I have also found that this SLOWER that SLOW concept doesn't work well in my soil either. I get the best depth/accurate target ID and best tone at a faster swing. Pretty much the same speed I swing all my other detectors. I've tried the slow and it just did do squat for me.

Actually it seems to me that a slow swing speed would by design make deep targets more invisible. Shallower targets would probably do OK, but deep one would tend to be invisible. Does a detector circuit look for a sharp/quick change in the ground balanced level to decided if a target is present or not? If you move slow then the change from the natural ground balance level would only slowly change when a deep target was gone over. It would be easy for a detector to see this slow change as a change in the ground minerals rather than a coin unless in AM mode.
 
5900_XL-1 said:
I am learning FBS, first SE and now the Etrac. I have a mentor who is the best I have ever hunted with, patient with me, and I usually get an eventual comment that I should swing slower.

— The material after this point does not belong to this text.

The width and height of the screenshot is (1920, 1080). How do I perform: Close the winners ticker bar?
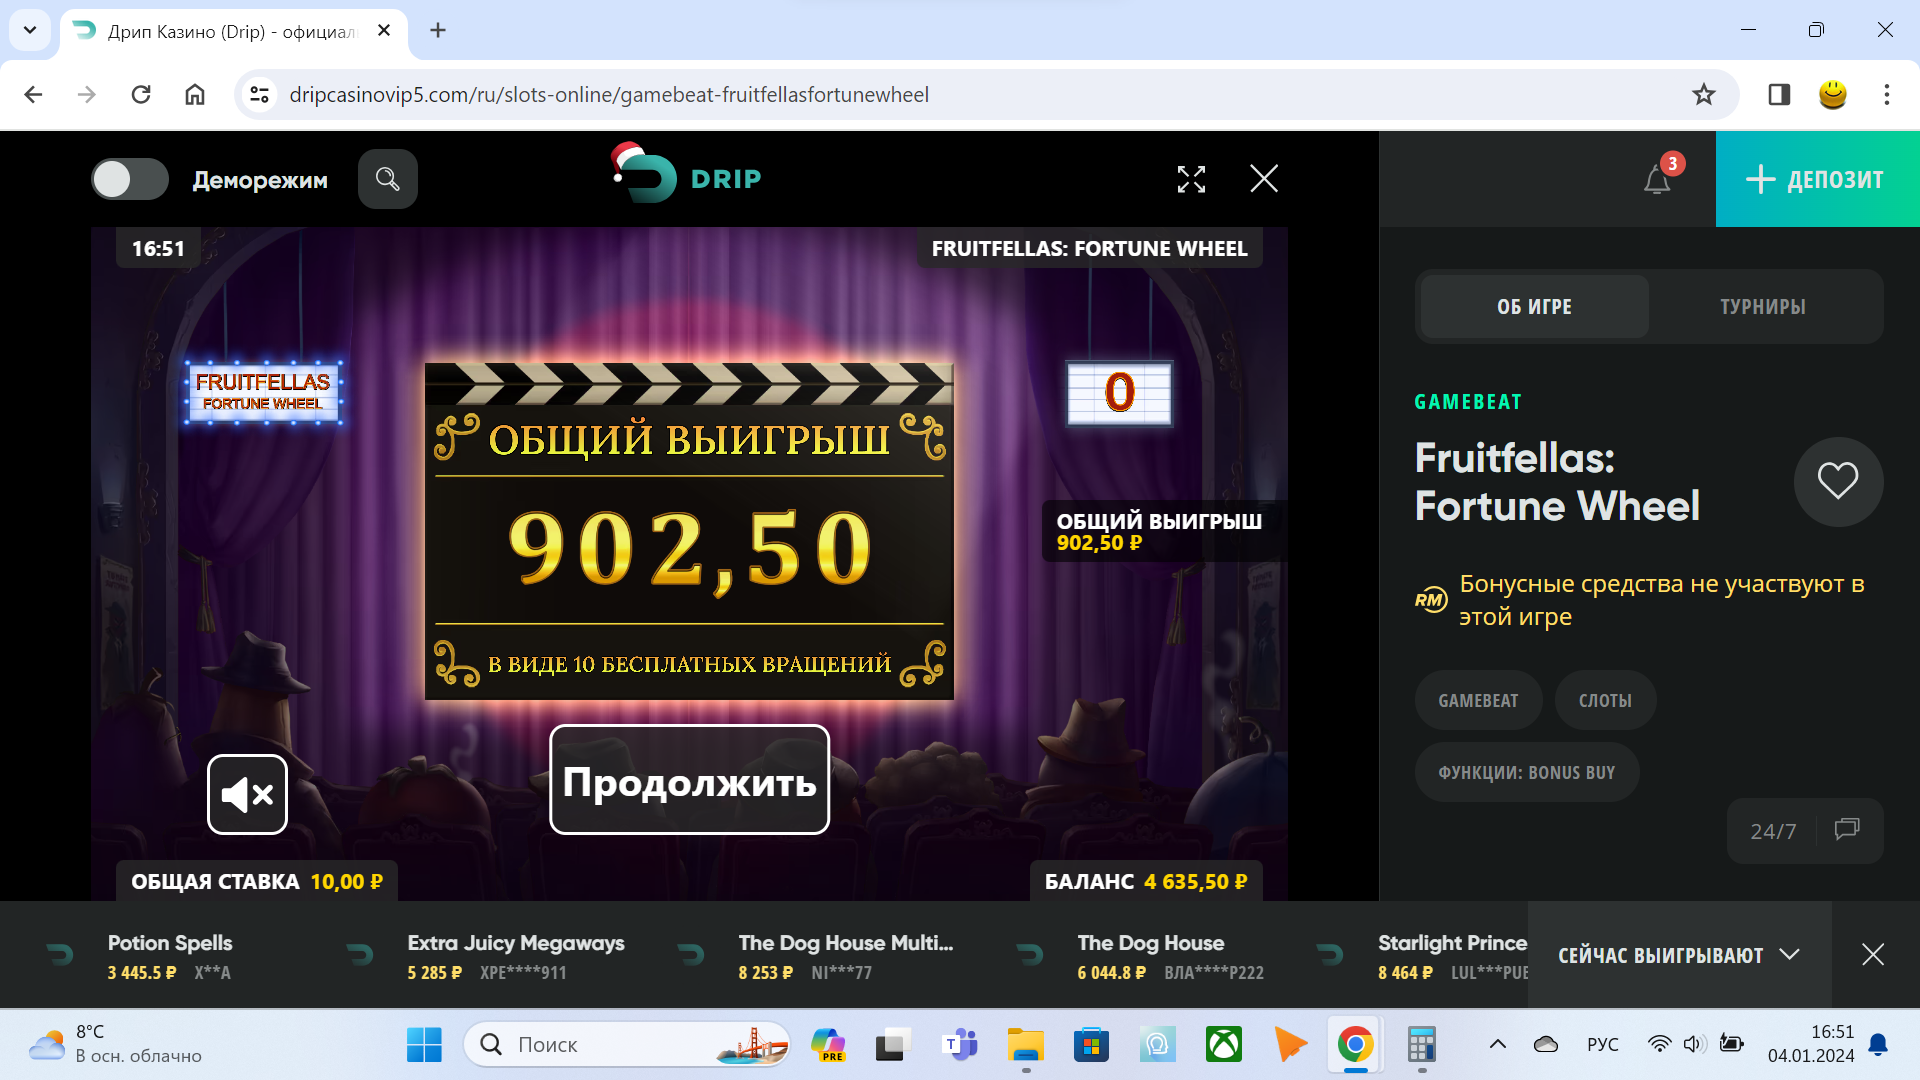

I've emulated his swing speed for over a year, and it's fine for shallow and 6" targets. With the deeper stuff that I have in my home coin garden, specifically a 10" hand dollar that has been down in the ground more than a year, the standard "slow" swing speed I use in open-field swinging, skips over the signal.

I thought I would work that target ultra slow this morning, a little faster when I still can't pick it up, but not my general speed from open ground detecting. This signal doesn't want to hit, UNTIL I nearly double my usual speed. I then get the sweet warble, whereas slow to REALLY slower is a miserable tone that I surely miss on unknown deep coin targets. The slower the worse result.

So the old adage "Damned if you damned if you don't" comes to mind" with the common advice of swing slower. I've never been told to do a quicker swing, just slower.

What am I missing in my process? tia

Look at it this way, you don't want fast or slow, you want control.

As long as the machine isn't nulling you're usually OK. When you do "X" a target, don't confuse slow with short. You have to (as you've found) take deliberate, confident swings just over the target, I'm talking 4"-6" wide sweeps max.

Sometimes by slowing down it can mean don't be so quick to walk off that weird deep junkish signal. If you take your time to try and "scratch" out a few you will find some of them are these actually sound pretty good and are these great deep silvers that the Etrac is known for.
If you are weed-wacking you'll walk over dozens of these targets in a mater of minutes while waiting for a shallow 12-42 to call your attention.